Trouver un emploi grâce à Youth Works

C’est le programme Youth Works, géré par World Vision à Nairobi, qui a finalement aidé Fidelis à retrouver le chemin de la vie. Ce programme offre aux jeunes une formation professionnelle et les met en contact avec des possibilités d’emploi locales. Fidelis raconte: « La formation en compétences de vie m’a redonné espoir. »

Grâce à des séances d’orientation professionnelle, elle a reçu de l’aide pour choisir un programme d’études et, après trois ans, elle a obtenu un diplôme en gestion de la restauration et de l’hébergement. Elle a décroché un stage qui l’a menée à l’emploi qu’elle occupe aujourd’hui dans un restaurant réputé de Nairobi. Elle utilise son salaire pour payer les factures de la famille.

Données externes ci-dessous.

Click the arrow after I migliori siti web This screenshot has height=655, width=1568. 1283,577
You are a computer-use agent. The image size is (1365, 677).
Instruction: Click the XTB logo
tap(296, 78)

« Je suis heureuse de pouvoir alléger le fardeau de ma famille, même si ce n’est qu’en partie », dit-elle, « car ce sont eux qui me motivent à persévérer et à travailler fort, quelles que soient les circonstances. »

Bien qu’elle soit reconnaissante pour son emploi actuel, Fidelis envisage de se lancer à son compte à l’avenir. Elle rêve d’ouvrir un café, ou une « cafétéria », à Nairobi, où elle pourra se consacrer à sa véritable passion: le café.

« J’adore voyager, découvrir différents cafés et lattes, et faire des recherches sur la préparation du café afin de rester au fait des tendances », explique-t-elle. « Mon objectif est de devenir travailleuse autonome et indépendante, [et] surtout de créer des possibilités d’emploi pour les jeunes, compte tenu du taux de chômage élevé ici à Nairobi, au Kenya. »

Ce sont là des objectifs que Youth Works peut continuer à soutenir grâce à ses formations en entrepreneuriat et à ses projets d’aide aux petites entreprises. La voie qui s’ouvre devant Fidelis est toute tracée, et elle a tout ce qu’il faut pour la parcourir.